> What you need to do
When copying the entries below, leave out every picture and keep the rest exact.

┏━━

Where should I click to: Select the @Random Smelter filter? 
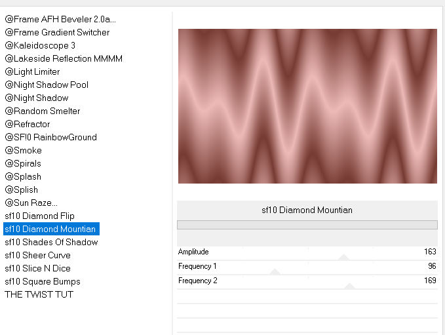tap(43, 111)
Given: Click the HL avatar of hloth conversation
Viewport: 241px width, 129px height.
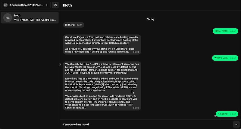Looking at the screenshot, I should pos(8,18).
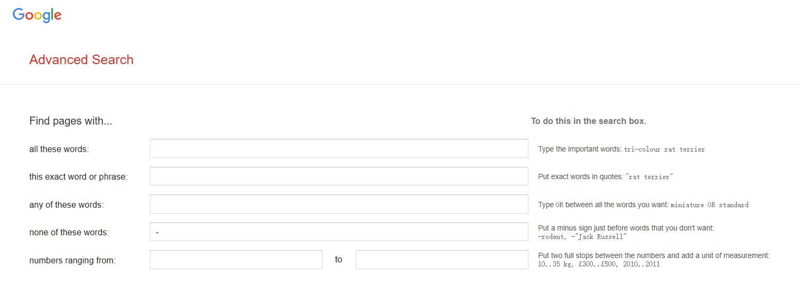Focus the "all these words" input field
The width and height of the screenshot is (800, 284).
[x=339, y=148]
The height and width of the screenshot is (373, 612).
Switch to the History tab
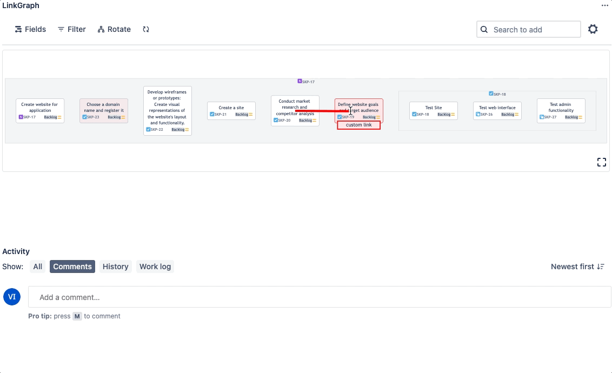click(x=115, y=267)
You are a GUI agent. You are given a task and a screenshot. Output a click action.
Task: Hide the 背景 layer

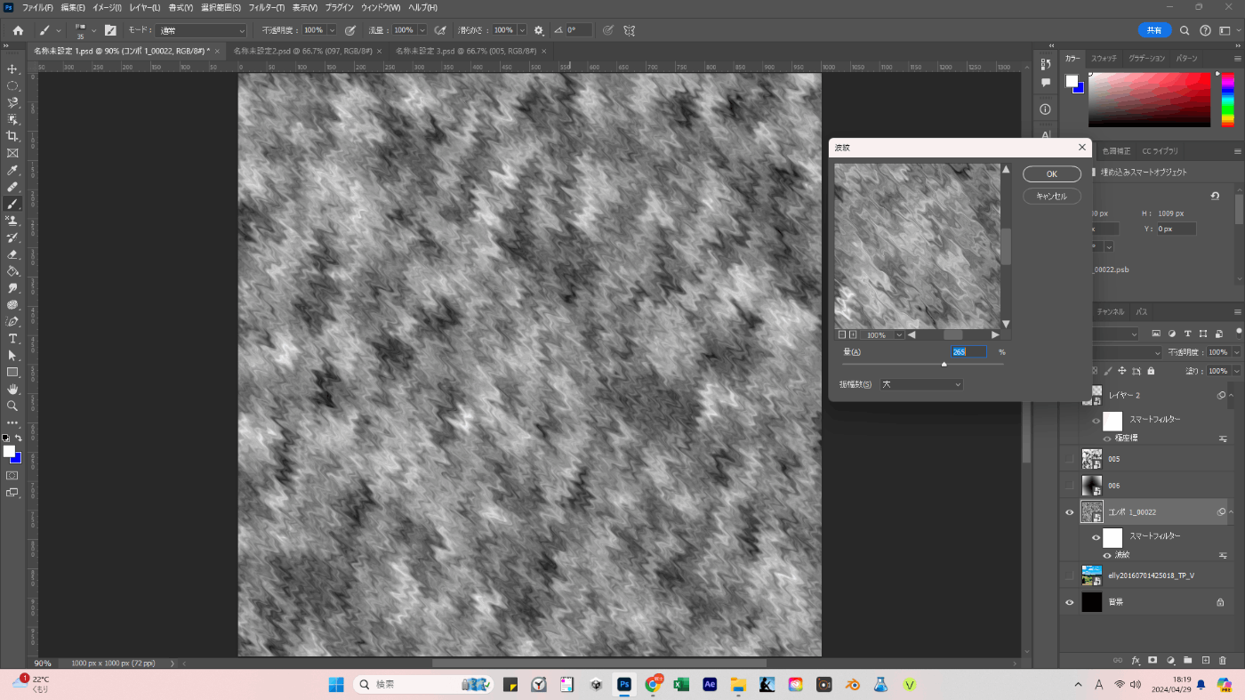coord(1069,602)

┗━━

> Response box
Where should I click to: Select the @Random Smelter filter? 
tap(43, 111)
Given: Click the HL avatar of hloth conversation
Viewport: 241px width, 129px height.
Looking at the screenshot, I should pos(8,18).
Focus the "all these words" input field
The width and height of the screenshot is (800, 284).
[x=339, y=148]
The height and width of the screenshot is (373, 612).
Switch to the History tab
click(x=115, y=267)
You are a GUI agent. You are given a task and a screenshot. Output a click action.
Task: Hide the 背景 layer

coord(1069,602)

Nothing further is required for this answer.